> _MATERIAL FOR THE TASK_:
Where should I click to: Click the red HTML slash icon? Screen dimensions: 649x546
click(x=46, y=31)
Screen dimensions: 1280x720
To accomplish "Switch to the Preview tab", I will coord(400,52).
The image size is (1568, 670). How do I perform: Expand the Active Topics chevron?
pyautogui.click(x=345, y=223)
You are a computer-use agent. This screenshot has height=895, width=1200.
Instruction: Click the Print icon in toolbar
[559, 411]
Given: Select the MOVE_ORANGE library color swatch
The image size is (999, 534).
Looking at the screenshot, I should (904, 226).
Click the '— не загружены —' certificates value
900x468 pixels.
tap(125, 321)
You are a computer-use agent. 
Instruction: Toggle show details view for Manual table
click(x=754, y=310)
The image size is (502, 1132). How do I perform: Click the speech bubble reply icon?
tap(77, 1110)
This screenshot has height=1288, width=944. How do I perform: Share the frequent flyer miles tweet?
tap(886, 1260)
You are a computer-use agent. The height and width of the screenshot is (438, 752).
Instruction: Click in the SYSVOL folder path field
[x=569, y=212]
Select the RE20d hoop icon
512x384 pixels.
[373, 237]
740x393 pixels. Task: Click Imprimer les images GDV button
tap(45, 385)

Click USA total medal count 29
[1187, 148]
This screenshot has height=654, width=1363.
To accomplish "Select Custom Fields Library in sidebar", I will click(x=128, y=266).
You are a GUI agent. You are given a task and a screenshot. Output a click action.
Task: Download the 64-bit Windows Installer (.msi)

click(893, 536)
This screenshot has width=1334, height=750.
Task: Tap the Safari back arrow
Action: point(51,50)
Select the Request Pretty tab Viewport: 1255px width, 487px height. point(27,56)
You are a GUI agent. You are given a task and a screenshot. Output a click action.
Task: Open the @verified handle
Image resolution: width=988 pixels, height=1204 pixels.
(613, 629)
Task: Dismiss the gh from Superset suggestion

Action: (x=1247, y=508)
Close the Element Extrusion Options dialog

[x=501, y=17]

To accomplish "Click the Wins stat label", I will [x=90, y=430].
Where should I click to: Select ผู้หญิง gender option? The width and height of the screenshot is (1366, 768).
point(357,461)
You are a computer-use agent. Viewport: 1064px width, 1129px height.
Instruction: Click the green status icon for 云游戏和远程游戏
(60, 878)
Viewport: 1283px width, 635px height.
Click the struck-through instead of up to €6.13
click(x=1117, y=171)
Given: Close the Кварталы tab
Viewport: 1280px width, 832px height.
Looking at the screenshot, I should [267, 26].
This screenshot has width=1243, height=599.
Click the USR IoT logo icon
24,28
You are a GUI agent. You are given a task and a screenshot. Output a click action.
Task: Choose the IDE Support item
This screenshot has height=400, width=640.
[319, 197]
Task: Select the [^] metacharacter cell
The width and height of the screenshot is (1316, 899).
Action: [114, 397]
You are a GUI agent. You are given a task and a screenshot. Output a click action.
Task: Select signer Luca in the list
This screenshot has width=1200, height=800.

> _WORK REQUEST_: Line by line, copy the data above exactly as it reads.

> _ANSWER TO THIS TASK_:
Where should I click to: Click the red HTML slash icon? Screen dimensions: 649x546
click(x=46, y=31)
Screen dimensions: 1280x720
To accomplish "Switch to the Preview tab", I will coord(400,52).
The image size is (1568, 670). How do I perform: Expand the Active Topics chevron?
pyautogui.click(x=345, y=223)
You are a computer-use agent. This screenshot has height=895, width=1200.
Instruction: Click the Print icon in toolbar
[559, 411]
Given: Select the MOVE_ORANGE library color swatch
The image size is (999, 534).
Looking at the screenshot, I should (904, 226).
Click the '— не загружены —' certificates value
900x468 pixels.
tap(125, 321)
You are a computer-use agent. 
Instruction: Toggle show details view for Manual table
click(x=754, y=310)
The image size is (502, 1132). How do I perform: Click the speech bubble reply icon?
tap(77, 1110)
This screenshot has height=1288, width=944. How do I perform: Share the frequent flyer miles tweet?
tap(886, 1260)
You are a computer-use agent. The height and width of the screenshot is (438, 752).
Instruction: Click in the SYSVOL folder path field
[x=569, y=212]
Select the RE20d hoop icon
512x384 pixels.
[373, 237]
740x393 pixels. Task: Click Imprimer les images GDV button
tap(45, 385)

Click USA total medal count 29
[1187, 148]
This screenshot has height=654, width=1363.
To accomplish "Select Custom Fields Library in sidebar", I will click(x=128, y=266).
You are a GUI agent. You are given a task and a screenshot. Output a click action.
Task: Download the 64-bit Windows Installer (.msi)

click(893, 536)
This screenshot has width=1334, height=750.
Task: Tap the Safari back arrow
Action: point(51,50)
Select the Request Pretty tab Viewport: 1255px width, 487px height. point(27,56)
You are a GUI agent. You are given a task and a screenshot. Output a click action.
Task: Open the @verified handle
Image resolution: width=988 pixels, height=1204 pixels.
(613, 629)
Task: Dismiss the gh from Superset suggestion

Action: (x=1247, y=508)
Close the Element Extrusion Options dialog

[x=501, y=17]

To accomplish "Click the Wins stat label", I will [x=90, y=430].
Where should I click to: Select ผู้หญิง gender option? The width and height of the screenshot is (1366, 768).
point(357,461)
You are a computer-use agent. Viewport: 1064px width, 1129px height.
Instruction: Click the green status icon for 云游戏和远程游戏
(60, 878)
Viewport: 1283px width, 635px height.
Click the struck-through instead of up to €6.13
click(x=1117, y=171)
Given: Close the Кварталы tab
Viewport: 1280px width, 832px height.
Looking at the screenshot, I should [267, 26].
This screenshot has width=1243, height=599.
Click the USR IoT logo icon
24,28
You are a GUI agent. You are given a task and a screenshot. Output a click action.
Task: Choose the IDE Support item
This screenshot has height=400, width=640.
[319, 197]
Task: Select the [^] metacharacter cell
The width and height of the screenshot is (1316, 899).
Action: [114, 397]
You are a GUI agent. You are given a task and a screenshot. Output a click action.
Task: Select signer Luca in the list
This screenshot has width=1200, height=800.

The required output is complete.